**Tasks:**
[1] From the Tenshodo locomotive thread, return word for word the passage that begins at the words "## rrgrassi (May" and stops after "(Sep 23, 2007)".
[2] In the Tenshodo locomotive thread, since when have brass makers been improving their drives?

— start Extract to read —

# Tenshodo Brass Locomotives any good?



## rrgrassi (May 3, 2012)

I came across two Tenshodo locomotives, on a SD-24 the other a GP40 all decorated for the PRR. I paid $30 for the GP and $40 for the SD.

I was just wondering if they are any good. They are noisy like an old Athearn.

Thanks!


----------



## shaygetz (Sep 23, 2007)

rrgrassi said:


> I came across two Tenshodo locomotives, on a SD-24 the other a GP40 all decorated for the PRR. I paid $30 for the GP and $40 for the SD.
> 
> I was just wondering if they are any good. They are noisy like an old Athearn.
> 
> Thanks!


You did very well...their value will be based on whether it is factory paint or custom and whether it is accurate for the PRR roster. Tenshodo is an old company from the 50s, 60s and 70s. They will growl only because the mechanisms were not the best that could be offered, but few did back then. Only since the late 70s did brass makers start improving the drives, driven by customer demand and the desire to run them vs. making shelf queens.

— end Extract to read —
— start Recorded information —

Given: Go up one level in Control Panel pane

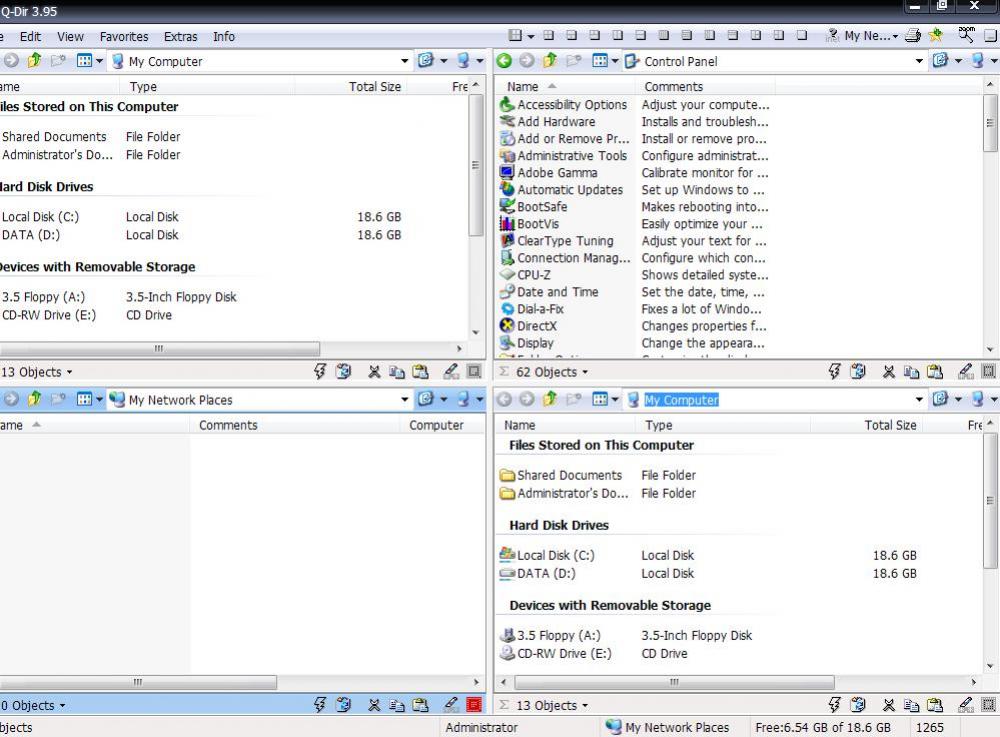Looking at the screenshot, I should pos(549,61).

— end Recorded information —

**Per-task outputs:**
[1]
## rrgrassi (May 3, 2012)

I came across two Tenshodo locomotives, on a SD-24 the other a GP40 all decorated for the PRR. I paid $30 for the GP and $40 for the SD.

I was just wondering if they are any good. They are noisy like an old Athearn.

Thanks!


----------



## shaygetz (Sep 23, 2007)

[2] Since the late 70s.